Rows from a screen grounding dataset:
================

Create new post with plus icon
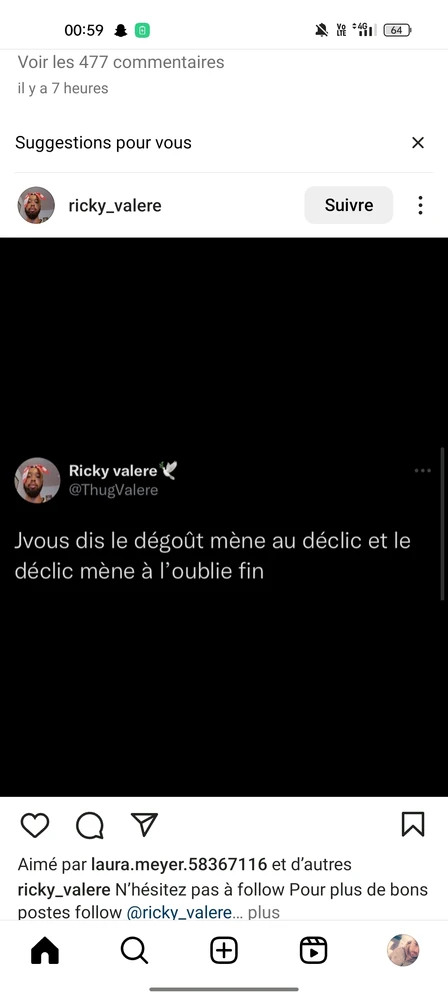448x1000 pixels. [x=224, y=950]
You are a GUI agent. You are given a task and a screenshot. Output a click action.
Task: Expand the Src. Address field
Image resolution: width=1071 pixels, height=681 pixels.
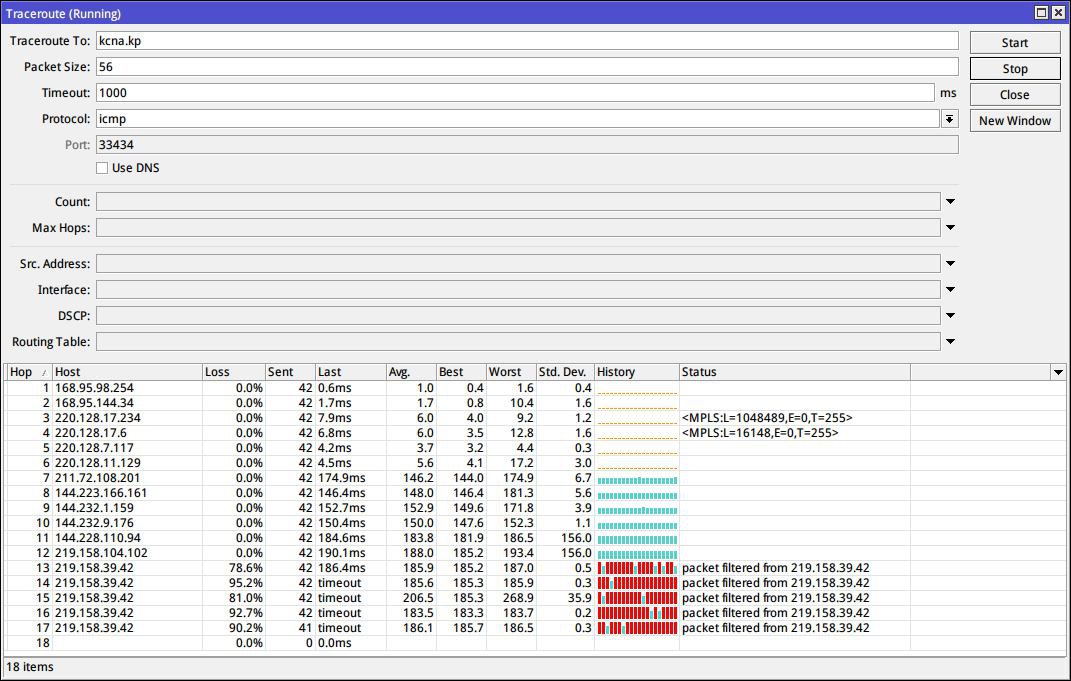(950, 264)
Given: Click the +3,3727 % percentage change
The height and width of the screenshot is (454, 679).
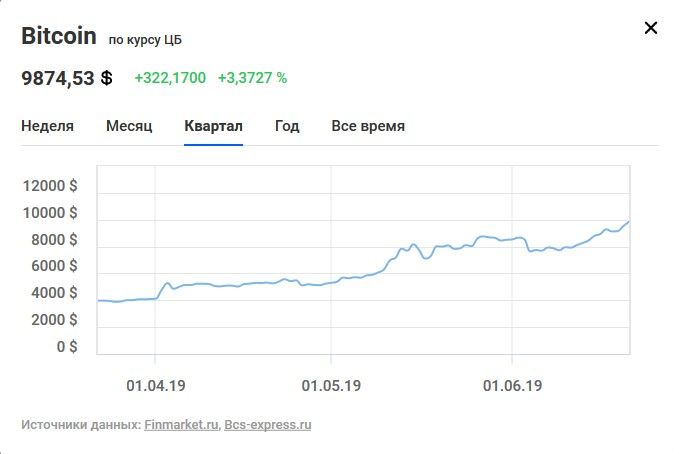Looking at the screenshot, I should pos(252,78).
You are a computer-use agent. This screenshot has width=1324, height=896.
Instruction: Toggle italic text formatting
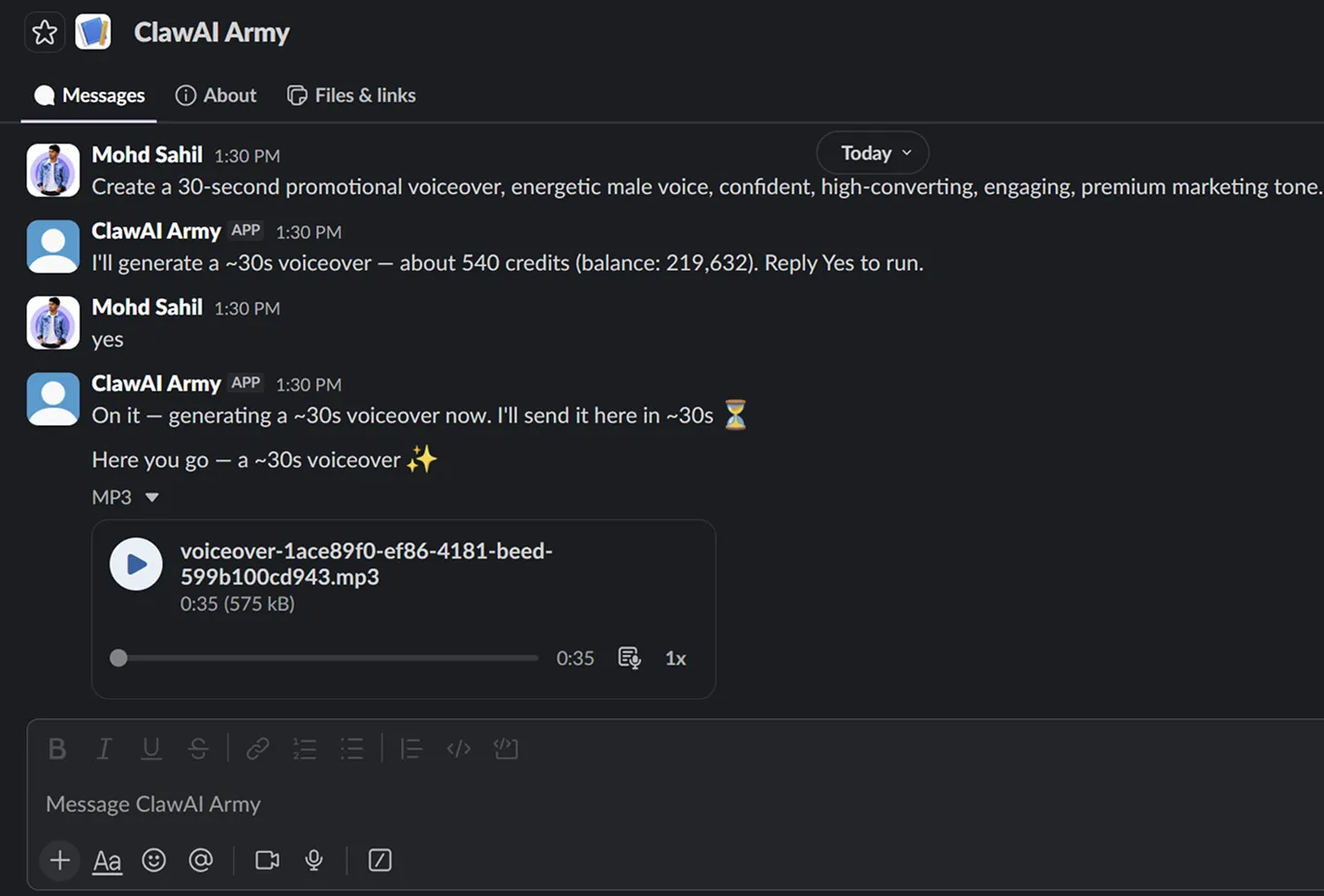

================

### [WRITTEN PROBLEM]
Count the lines of the records above that contain the string "width", treating uppercase and lowercase as different, and reply with the number alone.

### [ANSWER]
3